(Excerpt provided Opens)

For the first time more than 50% of NHS patients referred for hip and knee replacement are being treated in the private sector. This care is funded by the NHS, but spotlights a growing reliance on the private sector and the failure to build sustainable NHS capacity.

Meanwhile in the care home sector we see the price of such dependence where eight out of ten are run for profit, but many are now closing, pushed under by Covid shocks and the previous funding squeeze.

It is adding to the pressure on NHS hospitals, as patients are stranded unable to be discharged from hospital beds because of a lack of care home places. 

The fate of the health sector – still mostly publicly run, and the largely private care sector are locked together, both in peril, for lack of public funding and action around securing enough health and care workers.  

For the public, long waits and the impression of a worsening NHS are now leading to increasing numbers of better-off patients opting to pay for their own private care. Public confidence in the NHS is taking a knock.  

Ministers blame the reverberations of the pandemic, they are silent on the origins of the problem and talk up the future. Back in the real world, there is a growing sense of jeopardy and acknowledgement that both sectors still lack the workable plan they need to respond to the crisis that consumes them. Ministers have a further chance to act in the Comprehensive Spending Review due at the end of October.

(Excerpt provided Closes)
(Information shown Opens)

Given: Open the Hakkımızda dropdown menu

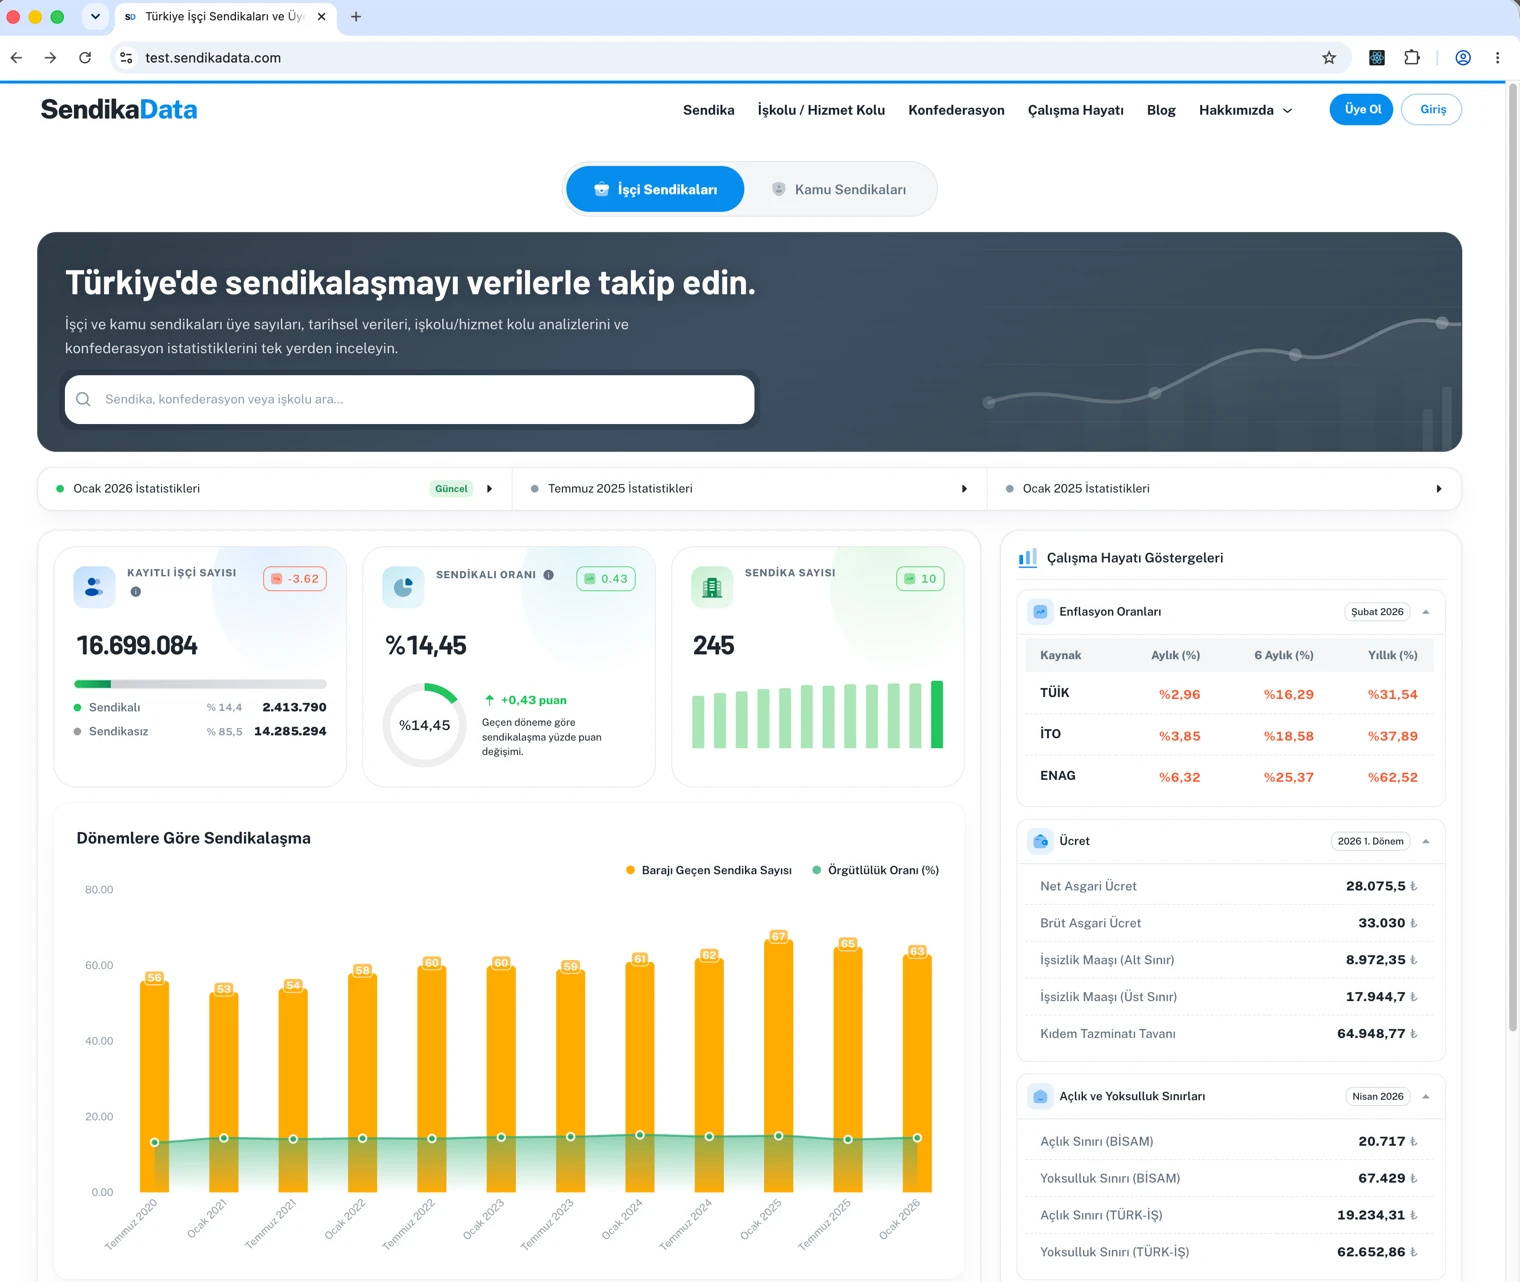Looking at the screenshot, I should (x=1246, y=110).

(Information shown Closes)
(Information shown Opens)

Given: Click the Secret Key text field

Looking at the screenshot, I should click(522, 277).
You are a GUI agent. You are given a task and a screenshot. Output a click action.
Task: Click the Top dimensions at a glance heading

(Information shown Closes)

[Work instructions]:
1. Summarize the text on NHS and care sector funding in two sentences.
2. Reproduce the text on NHS and care sector funding word for word, from "For the first" to "care home places.".

[Results for the exercise]:
1. More than half of NHS patients referred for hip and knee replacement are now treated in the private sector, while many care homes, eight out of ten of them run for profit, are closing, leaving patients stranded in hospital beds. Both sectors are in peril for lack of public funding and action on workers, and as long waits lead better-off patients to pay for private care, ministers blame the pandemic while both sectors still lack a workable plan.

2.
For the first time more than 50% of NHS patients referred for hip and knee replacement are being treated in the private sector. This care is funded by the NHS, but spotlights a growing reliance on the private sector and the failure to build sustainable NHS capacity.

Meanwhile in the care home sector we see the price of such dependence where eight out of ten are run for profit, but many are now closing, pushed under by Covid shocks and the previous funding squeeze.

It is adding to the pressure on NHS hospitals, as patients are stranded unable to be discharged from hospital beds because of a lack of care home places.